start Given text

Opinion
Civil Action No. 3:07-CV-0539-L.
April 8, 2008
MEMORANDUM OPINION AND ORDER
Before the court is Defendant's Motion to Dismiss; Alternatively, Motion to Transfer Venue, filed September 26, 2007. After carefully considering the motion, response, reply, record, and applicable law, the court denies Defendant's Motion to Dismiss; Alternatively, Motion to Transfer Venue.
I. Factual and Procedural Background
Plaintiff Otha Jennings ("Plaintiff" or "Jennings") filed her Original Complaint against Defendant Contract Consultants, Inc. ("Defendant" or "CCI") on March 26, 2007, alleging violation of Title VII, 42 U.S.C. § 2000e et seq., for the termination of her employment due to race discrimination. Compl. ¶¶ 6.01-6.04. On September 7, 2007, two summons were issued by the clerk of the court, one directed to CCI, "by and through its attorney of record, Todd H. Girshon," and one directed to CCI, "by and through its registered agent for service of process, Julienne Moore, 604 Merrill, Bedford, TX 76022." No return of service for either summons is noted on the docket sheet.
Defendant CCI now moves to dismiss Plaintiff's complaint pursuant to Rules 12(b)(3), 12(b)(5), and 4(m) of the Federal Rules of Civil Procedure. CCI argues that it was never properly served, and argues in the alternative that the court should transfer this case to the Fort Worth division of the Northern District of Texas pursuant to 28 U.S.C. § 1404(a).
II. Analysis
A. Service
Defendant argues that it has not been properly served and that the court should dismiss Plaintiff's complaint or quash service pursuant to Rules 12(b)(5) and 4(m) of the Federal Rules of Civil Procedure. CCI contends that dismissal is appropriate because Plaintiff did not serve it within 120 days of filing her complaint, as required by Rule 4(m), and that she has failed to show good cause for extending this deadline.
Plaintiff responds that CCI has been properly served because she sent the summons and complaint to CCI's employment counsel. She argues that CCI has actual notice of her claim because it has appeared in this case. She contends that the court may extend the deadline for service, and that it should because Defendant has not suffered any prejudice from the delay in service.
The court determines that Plaintiff has failed to properly serve Defendant, but that it is clear that CCI has actual notice of this lawsuit. Service upon Defendant's attorney, even in light of a letter from him directing written communications to him, does not comply with the Federal Rules of Civil Procedure or state law. Ransom v. Brennan, 437 F.2d 513, 518-19 (5th Cir.), cert. denied 403 U.S. 904 (1971).
The court also concludes that Plaintiff failed to effect service within 120 days of filing her complaint. Rule 4(m) provides:
If service of the summons and complaint is not made upon a defendant within 120 days after the filing of the complaint, the court, upon motion or on its own initiative after notice to the plaintiff, shall dismiss the action without prejudice as to that defendant or direct that service be effected within a specified time; provided that if the plaintiff shows good cause for the failure, the court shall extend the time for service for an appropriate period.

end Given text

### Directions for this task
Summarize the memorandum opinion in two sentences. The rows that follow have no connection to the text.

start Given data

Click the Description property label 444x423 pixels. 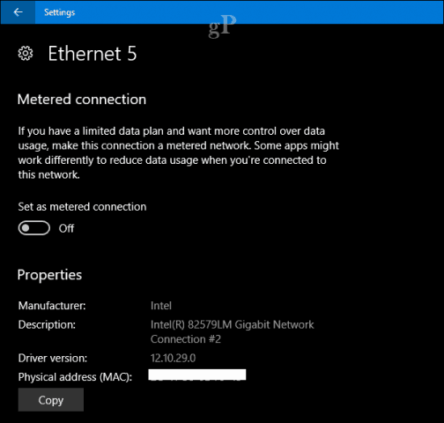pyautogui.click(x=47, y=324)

end Given data
start Given data

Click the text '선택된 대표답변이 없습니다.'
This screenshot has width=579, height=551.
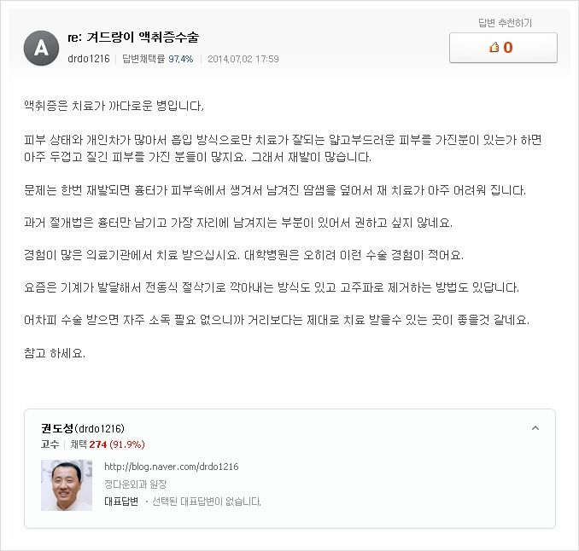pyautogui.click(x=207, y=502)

end Given data

### Answer to this problem
The court denied Contract Consultants, Inc.'s motion to dismiss or, alternatively, to transfer venue in Otha Jennings's Title VII suit alleging that her employment was terminated because of race discrimination. The court found that Jennings had not properly served CCI, because service on its attorney did not comply with the rules and she did not serve within 120 days of filing, but it also found that CCI clearly had actual notice of the lawsuit.